柳井市の離島・平郡島。島に、常駐の医師はいません。住民どうしのつながりが強い島ではまわりに迷惑をかけたくないと、力をあわせて感染防止に取り組んでいます。こうした島民に知識を深めてもらおうと、感染をテーマにした講演会が14日開かれました。

講演会が開かれたのは柳井市の離島、平郡島。


島民はおよそ260人で、4分の3が高齢者です。講師は柳井医療センターの看護師長吉野由紀子さんです。吉野さんは、感染管理特定認定看護師という感染防止のエキスパートです。クラスターの発生現場で、拡大を食い止めるための指揮を執っています。

柳井医療センター吉野由紀子看護師長
「ドアノブ触ったり、電気のスイッチさわったり、ひも引っ張ってみたりとかすると、そこにウイルスがくっついてしまうそれをほかの人がさわって家族がさわったりすることによってきづかずに目ををさわったり鼻をかんだりすると感染を起こしていく」

徹底して呼びかけられている基礎的な感染対策について、高齢者にも親しみやすく解説しました。

島では感染拡大以降、島外からの訪問を自粛してもらったり、外出を自粛したりと感染対策を進めていました。

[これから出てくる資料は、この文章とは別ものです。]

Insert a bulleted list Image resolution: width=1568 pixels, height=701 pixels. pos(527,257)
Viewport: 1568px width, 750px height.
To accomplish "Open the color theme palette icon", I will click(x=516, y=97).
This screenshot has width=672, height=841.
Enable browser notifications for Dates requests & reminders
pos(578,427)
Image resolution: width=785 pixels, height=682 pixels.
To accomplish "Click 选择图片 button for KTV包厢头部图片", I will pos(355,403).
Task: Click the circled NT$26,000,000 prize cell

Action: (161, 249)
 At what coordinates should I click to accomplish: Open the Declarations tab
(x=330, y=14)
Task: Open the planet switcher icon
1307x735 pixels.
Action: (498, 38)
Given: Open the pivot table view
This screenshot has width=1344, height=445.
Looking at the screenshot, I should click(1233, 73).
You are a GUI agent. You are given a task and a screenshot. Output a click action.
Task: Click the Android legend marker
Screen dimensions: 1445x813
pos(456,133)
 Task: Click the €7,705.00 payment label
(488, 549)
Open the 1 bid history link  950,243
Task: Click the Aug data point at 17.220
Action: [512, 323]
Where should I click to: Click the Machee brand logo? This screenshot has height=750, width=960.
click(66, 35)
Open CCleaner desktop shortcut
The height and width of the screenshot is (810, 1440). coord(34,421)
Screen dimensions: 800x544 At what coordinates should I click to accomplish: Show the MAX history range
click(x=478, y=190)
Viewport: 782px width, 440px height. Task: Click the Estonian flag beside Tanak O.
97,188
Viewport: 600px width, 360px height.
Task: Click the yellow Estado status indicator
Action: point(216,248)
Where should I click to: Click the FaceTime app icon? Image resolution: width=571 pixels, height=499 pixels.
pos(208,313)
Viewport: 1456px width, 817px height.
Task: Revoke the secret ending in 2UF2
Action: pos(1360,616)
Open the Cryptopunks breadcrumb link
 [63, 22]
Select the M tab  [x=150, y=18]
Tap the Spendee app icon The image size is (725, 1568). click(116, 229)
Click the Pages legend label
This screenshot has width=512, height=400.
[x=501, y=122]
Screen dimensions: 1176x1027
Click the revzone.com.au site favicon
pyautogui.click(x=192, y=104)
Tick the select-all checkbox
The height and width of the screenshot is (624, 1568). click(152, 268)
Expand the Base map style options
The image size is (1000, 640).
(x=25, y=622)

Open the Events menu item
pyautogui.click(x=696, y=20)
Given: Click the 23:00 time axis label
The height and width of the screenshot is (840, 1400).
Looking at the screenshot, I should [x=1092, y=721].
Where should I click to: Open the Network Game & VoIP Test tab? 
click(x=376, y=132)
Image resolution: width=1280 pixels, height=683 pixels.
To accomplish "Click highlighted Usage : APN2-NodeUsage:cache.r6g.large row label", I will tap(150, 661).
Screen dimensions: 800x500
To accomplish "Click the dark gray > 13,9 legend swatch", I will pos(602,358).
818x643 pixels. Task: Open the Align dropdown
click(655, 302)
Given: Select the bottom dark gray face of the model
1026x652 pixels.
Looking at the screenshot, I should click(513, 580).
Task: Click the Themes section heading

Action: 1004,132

地域のつながりが強い島の高齢者たちには、つらい3年間でした。

島民
「来てくれんいねえ、みんな感染しとったら、友達でもねえうつったらいけんけえ」

島ではこの夏、初めての感染が確認されました。

診療所はあるものの医師は常駐していないため、発熱などがあれば船を仕立てたり、定期船の隅に乗ったりして本土に渡っていました。

島民
「すぐ広がりやすいからねうわさがだからできるだけなりたくないってその点みんな気をつけてるんじゃないですか?」

感染対策も地域を挙げて取り組みましたが、万が一、感染があったときの周囲の目も心配だそうです。吉野さんは医療従事者への誹謗中傷や感染した人に対しての心ないふるまいにも触れ、知ることや理解することが大切と訴えました。

吉野看護師長
「怖い思いをされているというのは本当に分かりますがそれは正しく知っていないから怖いというだけのことであって、今みたいにこういうふうにすればいいんだということがなんとなく分かればみなさんも受け入れてくださっていると思います」

島民
「この病気は怖いものですからわかりにくい、初めてのことでありましたので、一生懸命知ろうとしましたね」

集まった人たちは熱心に疑問を聞いていました。